*** Dataset records Section Begins ***

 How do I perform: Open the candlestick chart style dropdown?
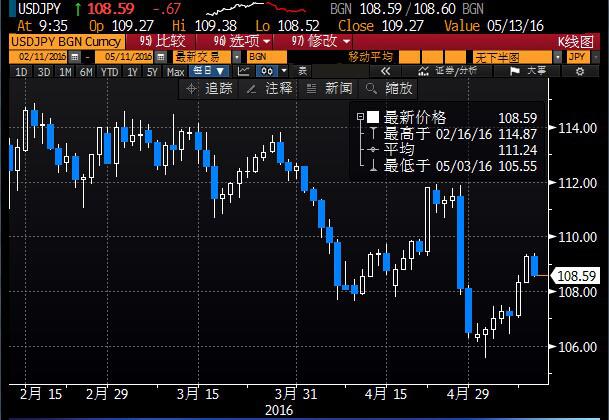pyautogui.click(x=269, y=72)

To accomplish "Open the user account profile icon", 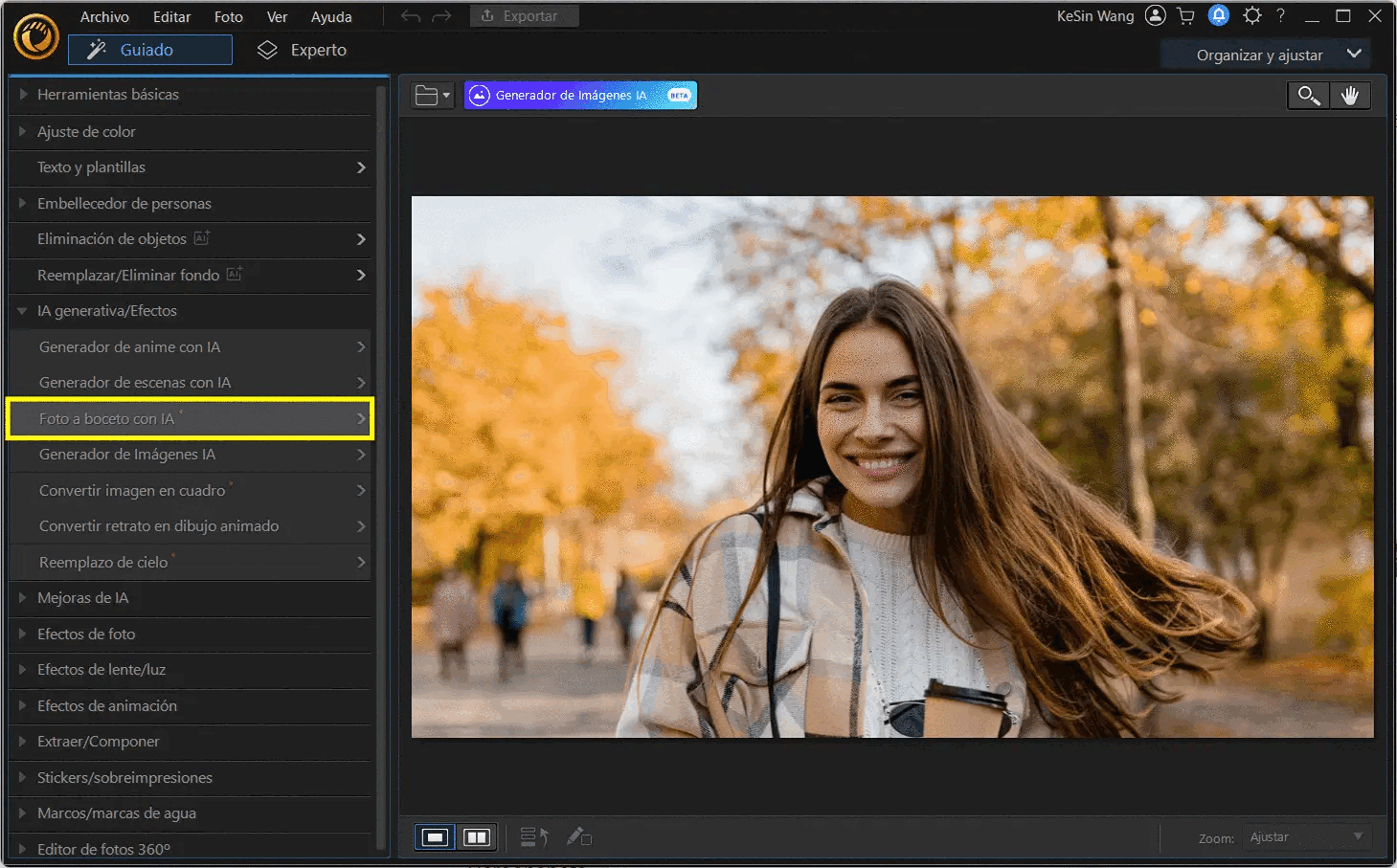I will point(1156,16).
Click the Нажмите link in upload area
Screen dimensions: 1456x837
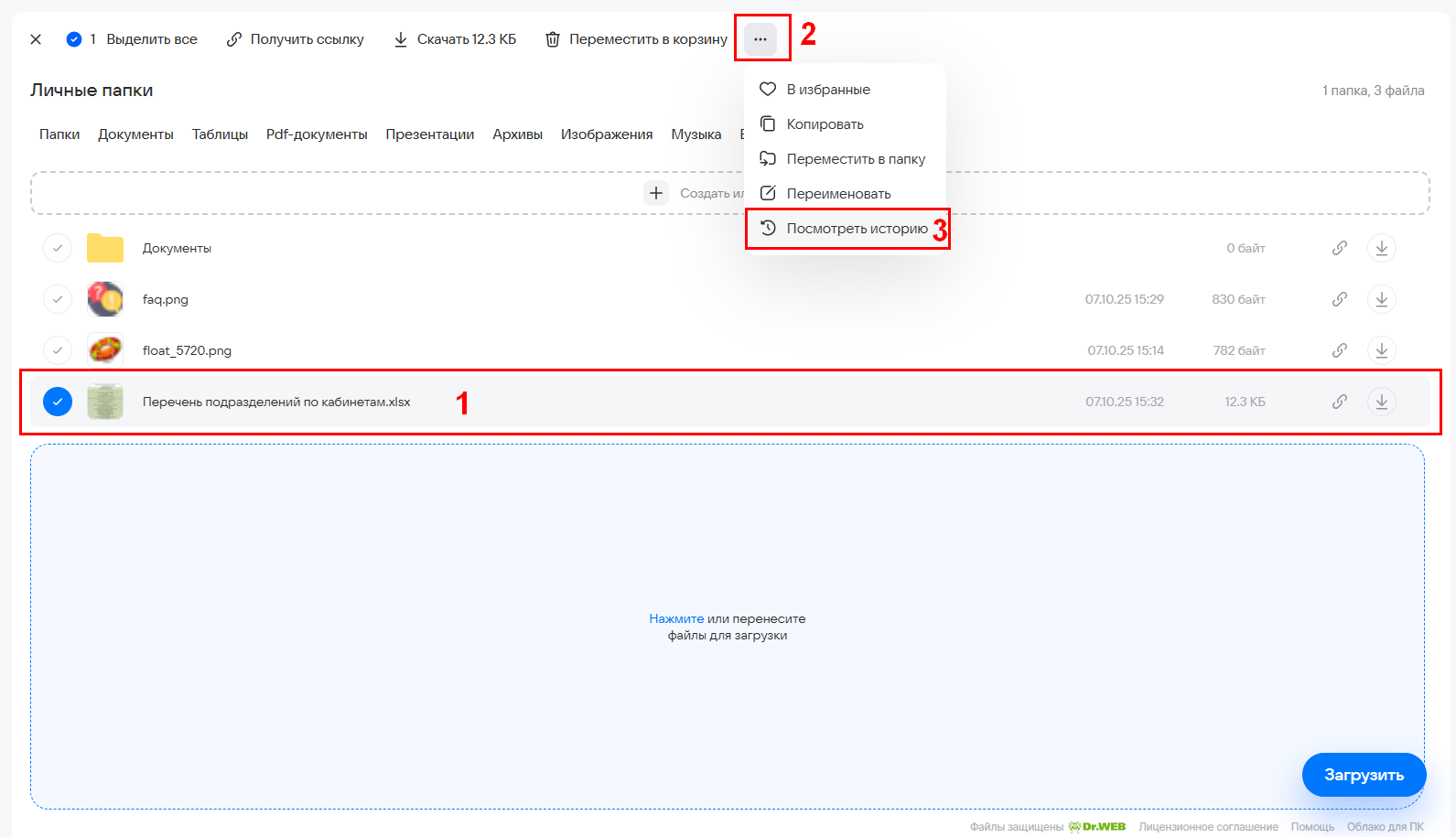pos(676,619)
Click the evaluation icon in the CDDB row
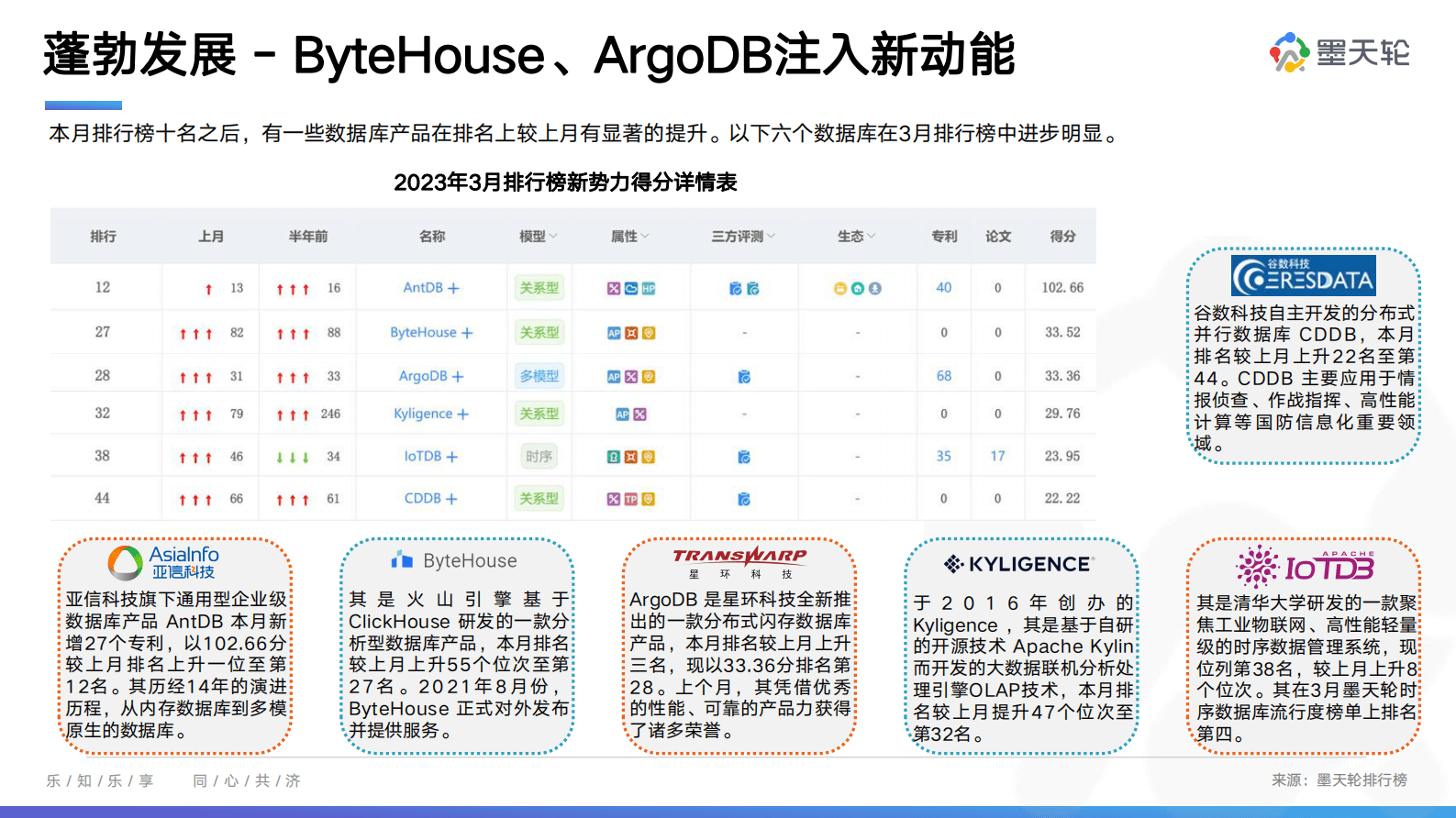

*** Dataset records Section Ends ***

Exactly the lines from the line containing "Click the Нажмите link in upload area" to the end of the records need to be copied, both ends included, with pictures left out.

» **Exercise solution**
Click the Нажмите link in upload area
Screen dimensions: 1456x837
pos(676,619)
Click the evaluation icon in the CDDB row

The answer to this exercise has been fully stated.